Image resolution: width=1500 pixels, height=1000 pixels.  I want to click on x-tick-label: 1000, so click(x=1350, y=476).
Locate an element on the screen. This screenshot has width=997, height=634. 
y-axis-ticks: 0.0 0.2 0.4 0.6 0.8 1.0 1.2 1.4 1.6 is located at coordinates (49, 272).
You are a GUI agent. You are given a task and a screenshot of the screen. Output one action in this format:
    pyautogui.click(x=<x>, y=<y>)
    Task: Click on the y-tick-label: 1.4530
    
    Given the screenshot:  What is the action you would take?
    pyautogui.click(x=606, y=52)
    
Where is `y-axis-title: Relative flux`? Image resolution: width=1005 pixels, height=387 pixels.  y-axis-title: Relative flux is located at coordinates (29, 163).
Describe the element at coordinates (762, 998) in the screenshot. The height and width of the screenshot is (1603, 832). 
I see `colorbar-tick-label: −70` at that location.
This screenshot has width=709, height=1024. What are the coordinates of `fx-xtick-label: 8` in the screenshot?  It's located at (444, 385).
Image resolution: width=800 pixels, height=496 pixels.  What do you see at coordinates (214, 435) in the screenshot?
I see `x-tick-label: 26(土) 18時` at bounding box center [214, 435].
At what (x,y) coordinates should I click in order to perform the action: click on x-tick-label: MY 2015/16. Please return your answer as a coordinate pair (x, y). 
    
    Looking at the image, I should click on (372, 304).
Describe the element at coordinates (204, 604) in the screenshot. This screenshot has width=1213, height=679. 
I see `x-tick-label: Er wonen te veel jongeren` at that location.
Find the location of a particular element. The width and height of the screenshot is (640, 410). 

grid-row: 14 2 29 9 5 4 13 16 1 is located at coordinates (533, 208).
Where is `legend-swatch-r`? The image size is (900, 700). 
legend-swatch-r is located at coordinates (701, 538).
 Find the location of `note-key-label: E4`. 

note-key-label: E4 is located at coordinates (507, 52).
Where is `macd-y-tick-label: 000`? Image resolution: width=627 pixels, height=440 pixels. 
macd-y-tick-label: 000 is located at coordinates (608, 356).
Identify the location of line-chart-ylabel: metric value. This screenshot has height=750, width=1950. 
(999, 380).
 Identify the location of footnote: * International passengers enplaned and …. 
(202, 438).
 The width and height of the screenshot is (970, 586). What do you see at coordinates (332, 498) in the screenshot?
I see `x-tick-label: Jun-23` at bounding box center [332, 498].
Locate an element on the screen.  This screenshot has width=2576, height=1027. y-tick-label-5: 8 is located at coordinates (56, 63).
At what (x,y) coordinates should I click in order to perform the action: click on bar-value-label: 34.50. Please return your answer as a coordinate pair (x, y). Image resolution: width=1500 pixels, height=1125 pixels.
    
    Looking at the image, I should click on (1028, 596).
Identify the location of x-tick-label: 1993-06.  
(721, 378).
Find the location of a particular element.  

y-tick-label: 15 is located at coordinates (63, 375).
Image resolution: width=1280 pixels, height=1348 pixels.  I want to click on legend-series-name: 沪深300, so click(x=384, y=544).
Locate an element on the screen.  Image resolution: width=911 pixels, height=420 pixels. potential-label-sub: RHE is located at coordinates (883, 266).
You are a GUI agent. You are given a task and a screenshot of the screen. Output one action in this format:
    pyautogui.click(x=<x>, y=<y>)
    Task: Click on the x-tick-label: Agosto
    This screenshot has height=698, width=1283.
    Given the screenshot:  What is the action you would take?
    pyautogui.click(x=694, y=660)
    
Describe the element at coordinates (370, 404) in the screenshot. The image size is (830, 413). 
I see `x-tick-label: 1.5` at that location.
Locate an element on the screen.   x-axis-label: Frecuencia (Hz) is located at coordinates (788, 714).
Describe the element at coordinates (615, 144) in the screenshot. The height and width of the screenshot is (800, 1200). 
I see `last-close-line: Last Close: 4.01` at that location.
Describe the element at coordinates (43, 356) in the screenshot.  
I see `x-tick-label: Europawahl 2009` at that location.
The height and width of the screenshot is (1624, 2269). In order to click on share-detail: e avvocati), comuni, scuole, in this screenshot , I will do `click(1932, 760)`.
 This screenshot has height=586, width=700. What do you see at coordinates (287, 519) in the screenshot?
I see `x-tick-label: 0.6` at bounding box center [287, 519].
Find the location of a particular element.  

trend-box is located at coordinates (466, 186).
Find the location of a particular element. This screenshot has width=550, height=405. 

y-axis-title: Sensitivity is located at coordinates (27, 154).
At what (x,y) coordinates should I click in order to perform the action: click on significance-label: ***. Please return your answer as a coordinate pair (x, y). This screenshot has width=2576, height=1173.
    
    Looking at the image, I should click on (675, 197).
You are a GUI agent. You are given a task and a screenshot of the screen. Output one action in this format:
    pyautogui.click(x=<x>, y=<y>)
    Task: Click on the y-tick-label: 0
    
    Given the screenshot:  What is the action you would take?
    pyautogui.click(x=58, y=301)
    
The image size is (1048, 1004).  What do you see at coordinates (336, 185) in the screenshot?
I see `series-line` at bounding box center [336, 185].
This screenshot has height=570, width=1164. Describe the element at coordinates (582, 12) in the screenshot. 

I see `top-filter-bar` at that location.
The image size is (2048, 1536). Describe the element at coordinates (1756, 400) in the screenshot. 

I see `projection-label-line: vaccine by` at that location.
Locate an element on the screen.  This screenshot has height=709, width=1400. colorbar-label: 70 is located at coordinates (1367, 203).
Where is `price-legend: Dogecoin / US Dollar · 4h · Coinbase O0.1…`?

__________

● What to produce:
Render every line of the records above as a Markdown table with two columns, Row and Line. Number the lines in order and omit the blank ones.

● Written response:
| Row | Line |
|---|---|
| 1 | Image resolution: width=1500 pixels, height=1000 pixels.  I want to click on x-tick-label: 1000, so click(x=1350, y=476). |
| 2 | Locate an element on the screen. This screenshot has width=997, height=634.  |
| 3 | y-axis-ticks: 0.0 0.2 0.4 0.6 0.8 1.0 1.2 1.4 1.6 is located at coordinates (49, 272). |
| 4 | You are a GUI agent. You are given a task and a screenshot of the screen. Output one action in this format: |
| 5 |     pyautogui.click(x=<x>, y=<y>) |
| 6 |     Task: Click on the y-tick-label: 1.4530 |
| 7 |     Given the screenshot:  What is the action you would take? |
| 8 |     pyautogui.click(x=606, y=52) |
| 9 | Where is `y-axis-title: Relative flux`? Image resolution: width=1005 pixels, height=387 pixels.  y-axis-title: Relative flux is located at coordinates (29, 163). |
| 10 | Describe the element at coordinates (762, 998) in the screenshot. The height and width of the screenshot is (1603, 832).  |
| 11 | I see `colorbar-tick-label: −70` at that location. |
| 12 | This screenshot has width=709, height=1024. What are the coordinates of `fx-xtick-label: 8` in the screenshot?  It's located at (444, 385). |
| 13 | Image resolution: width=800 pixels, height=496 pixels.  What do you see at coordinates (214, 435) in the screenshot? |
| 14 | I see `x-tick-label: 26(土) 18時` at bounding box center [214, 435]. |
| 15 | At what (x,y) coordinates should I click in order to perform the action: click on x-tick-label: MY 2015/16. Please return your answer as a coordinate pair (x, y).  |
| 16 |     Looking at the image, I should click on (372, 304). |
| 17 | Describe the element at coordinates (204, 604) in the screenshot. This screenshot has width=1213, height=679.  |
| 18 | I see `x-tick-label: Er wonen te veel jongeren` at that location. |
| 19 | Find the location of a particular element. The width and height of the screenshot is (640, 410).  |
| 20 | grid-row: 14 2 29 9 5 4 13 16 1 is located at coordinates (533, 208). |
| 21 | Where is `legend-swatch-r`? The image size is (900, 700).  |
| 22 | legend-swatch-r is located at coordinates (701, 538). |
| 23 |  Find the location of `note-key-label: E4`.  |
| 24 | note-key-label: E4 is located at coordinates (507, 52). |
| 25 | Where is `macd-y-tick-label: 000`? Image resolution: width=627 pixels, height=440 pixels.  |
| 26 | macd-y-tick-label: 000 is located at coordinates (608, 356). |
| 27 | Identify the location of line-chart-ylabel: metric value. This screenshot has height=750, width=1950.  |
| 28 | (999, 380). |
| 29 |  Identify the location of footnote: * International passengers enplaned and ….  |
| 30 | (202, 438). |
| 31 |  The width and height of the screenshot is (970, 586). What do you see at coordinates (332, 498) in the screenshot? |
| 32 | I see `x-tick-label: Jun-23` at bounding box center [332, 498]. |
| 33 | Locate an element on the screen.  This screenshot has width=2576, height=1027. y-tick-label-5: 8 is located at coordinates (56, 63). |
| 34 | At what (x,y) coordinates should I click in order to perform the action: click on bar-value-label: 34.50. Please return your answer as a coordinate pair (x, y). Image resolution: width=1500 pixels, height=1125 pixels. |
| 35 |     Looking at the image, I should click on (1028, 596). |
| 36 | Identify the location of x-tick-label: 1993-06.   |
| 37 | (721, 378). |
| 38 | Find the location of a particular element.   |
| 39 | y-tick-label: 15 is located at coordinates (63, 375). |
| 40 | Image resolution: width=1280 pixels, height=1348 pixels.  I want to click on legend-series-name: 沪深300, so click(x=384, y=544). |
| 41 | Locate an element on the screen.  Image resolution: width=911 pixels, height=420 pixels. potential-label-sub: RHE is located at coordinates (883, 266). |
| 42 | You are a GUI agent. You are given a task and a screenshot of the screen. Output one action in this format: |
| 43 |     pyautogui.click(x=<x>, y=<y>) |
| 44 |     Task: Click on the x-tick-label: Agosto |
| 45 |     This screenshot has height=698, width=1283. |
| 46 |     Given the screenshot:  What is the action you would take? |
| 47 |     pyautogui.click(x=694, y=660) |
| 48 | Describe the element at coordinates (370, 404) in the screenshot. The image size is (830, 413).  |
| 49 | I see `x-tick-label: 1.5` at that location. |
| 50 | Locate an element on the screen.   x-axis-label: Frecuencia (Hz) is located at coordinates (788, 714). |
| 51 | Describe the element at coordinates (615, 144) in the screenshot. The height and width of the screenshot is (800, 1200).  |
| 52 | I see `last-close-line: Last Close: 4.01` at that location. |
| 53 | Describe the element at coordinates (43, 356) in the screenshot.   |
| 54 | I see `x-tick-label: Europawahl 2009` at that location. |
| 55 | The height and width of the screenshot is (1624, 2269). In order to click on share-detail: e avvocati), comuni, scuole, in this screenshot , I will do `click(1932, 760)`. |
| 56 |  This screenshot has height=586, width=700. What do you see at coordinates (287, 519) in the screenshot? |
| 57 | I see `x-tick-label: 0.6` at bounding box center [287, 519]. |
| 58 | Find the location of a particular element.   |
| 59 | trend-box is located at coordinates (466, 186). |
| 60 | Find the location of a particular element. This screenshot has width=550, height=405.  |
| 61 | y-axis-title: Sensitivity is located at coordinates (27, 154). |
| 62 | At what (x,y) coordinates should I click in order to perform the action: click on significance-label: ***. Please return your answer as a coordinate pair (x, y). This screenshot has width=2576, height=1173. |
| 63 |     Looking at the image, I should click on (675, 197). |
| 64 | You are a GUI agent. You are given a task and a screenshot of the screen. Output one action in this format: |
| 65 |     pyautogui.click(x=<x>, y=<y>) |
| 66 |     Task: Click on the y-tick-label: 0 |
| 67 |     Given the screenshot:  What is the action you would take? |
| 68 |     pyautogui.click(x=58, y=301) |
| 69 | The image size is (1048, 1004).  What do you see at coordinates (336, 185) in the screenshot? |
| 70 | I see `series-line` at bounding box center [336, 185]. |
| 71 | This screenshot has height=570, width=1164. Describe the element at coordinates (582, 12) in the screenshot.  |
| 72 | I see `top-filter-bar` at that location. |
| 73 | The image size is (2048, 1536). Describe the element at coordinates (1756, 400) in the screenshot.  |
| 74 | I see `projection-label-line: vaccine by` at that location. |
| 75 | Locate an element on the screen.  This screenshot has height=709, width=1400. colorbar-label: 70 is located at coordinates (1367, 203). |
| 76 | Where is `price-legend: Dogecoin / US Dollar · 4h · Coinbase O0.1…`? |